Tuesday, August 12, 2008

Foundations Applications: BusinessPro

Yesterday I blogged about VIC to create a baseline for evaluating CRM applications. After spending two hours chatting with Jim and Bob Baehr (yes, the "The Unofficial Poster Child For Lotus Notes, Domino, and Lotus Foundations") on a Skype-based 'Show-and-Tell' session I can put their Baehrware products (BusinessPro and DocuPro) up on the chart and measure them against that standard.

Saying that BusinessPro provides CRM is like saying that Domino provides email. The answer is yes in both cases but if you stop at that point you are seriously underestimating the power of the application.
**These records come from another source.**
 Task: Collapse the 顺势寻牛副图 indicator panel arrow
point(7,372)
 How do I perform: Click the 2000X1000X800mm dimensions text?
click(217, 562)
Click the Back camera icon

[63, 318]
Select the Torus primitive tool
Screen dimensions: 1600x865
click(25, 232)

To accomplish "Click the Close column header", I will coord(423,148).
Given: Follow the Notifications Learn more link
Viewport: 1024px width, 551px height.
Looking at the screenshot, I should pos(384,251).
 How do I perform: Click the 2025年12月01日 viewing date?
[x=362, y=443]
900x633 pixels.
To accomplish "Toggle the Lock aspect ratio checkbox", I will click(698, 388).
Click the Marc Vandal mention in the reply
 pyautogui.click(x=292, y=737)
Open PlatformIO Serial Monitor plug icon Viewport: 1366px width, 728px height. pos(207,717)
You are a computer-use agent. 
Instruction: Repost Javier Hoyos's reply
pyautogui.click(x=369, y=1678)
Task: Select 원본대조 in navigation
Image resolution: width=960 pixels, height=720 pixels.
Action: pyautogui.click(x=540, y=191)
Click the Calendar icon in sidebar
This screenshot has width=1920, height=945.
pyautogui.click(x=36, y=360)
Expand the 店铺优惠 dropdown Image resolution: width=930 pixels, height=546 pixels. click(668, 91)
BusinessPro is pitched as “a complete sales management software suite” and that's a pretty good description. As we worked through the demo I tried to imagine that software helping to run my business and I was impressed by how close it came to my ideal. The interface is a lot smoother than VIC and the business process has been clearly thought out. Sales leads become Quotes which become Purchase Orders which become Invoices. There are options to sell both Goods and Services and the DocuPro software includes a Billing & Timesheet module which links in to the Sales process.

On the other side of the balance sheet BusinessPro tracks vendors and their products which allows easy calculation of profit per sale and that's the kind of information dear to the heart of any SMB owner. Where the Baehrware model really takes off is with the addition of DocuPro. This optional module allows storing and searching of supporting documentation (emails, scanned docs etc) by tagging the documents to the relevant client or sales order. That's hardly rocket science in the Domino universe but all of the other systems I've seen work on a much larger scale. DocuPro is designed for small business and I'm thinking that I'll need another blog post further down the track to properly explore that software.

The things I liked best about BusinessPro are:
  • It's built from the ground up as a Release 8 application rather than being R5/R6/R7 code with a facelift. This means that the hooks for integrating Composite Applications are already built into the core code instead of being an afterthought.
  • It's already ‘Foundationized’ with the appropriate installer code. In fact this software has the benefit of ongoing development in that department since it was originally designed using the Nitix installer code and later upgraded to work with Foundations.
  • The price point is about right at $99 per user for BusinessPro and you can add DocuPro for another $29 per user.
  • Baehrware are quite open to implementing changes to assist in localization of the product. They’ve already promised to make some changes to make the software more relevant to the Australian market eg “Australian Business Number” rather than “Tax Number”.
The things I don't like are:
  • The design on these applications is hidden. As an innately-curious and ‘ever-willing-to-learn’ Notes developer I find that decision frustrating, unreasonable and a pain in the ass, but as a reseller of Foundations software and appliances I applaud their judgement. An application with hidden design means that end users can’t stick their fingers into the code and make my life miserable with unwarranted support calls.
  • There's no single view to show all outstanding invoices over 30/60/90 days but Jim took that issue on board and I'd expect that omission will have been fixed by the time you read this blog post.
  • The Baehrware website is slick and high tech but it gives me very little feel for what the applications actually do. There are no screenshots of the products and the product documentation for BusinessPro isn't available yet (although it is available for DocuPro). I'm sure this problem will be corrected over time.
On my personal wishlist for BusinessPro is a browser-based utility to allow data entry by people working full-time on client sites for extended periods (three months?) who need to remotely log their work times into the system for the fortnightly invoice run. They might have a Notes client (and BusinessPro licence) at the office but not on their home PC, or maybe I just don't want short-term contractors replicating my core databases. Nothing wrong in wishing for the moon...

In summary, VIC is a great investment for the serious Domino developer who wants to tweak their own code but as far as producing a Sales Management application to sell into the SMB marketplace Baehrware's BusinessPro leaves it for dead.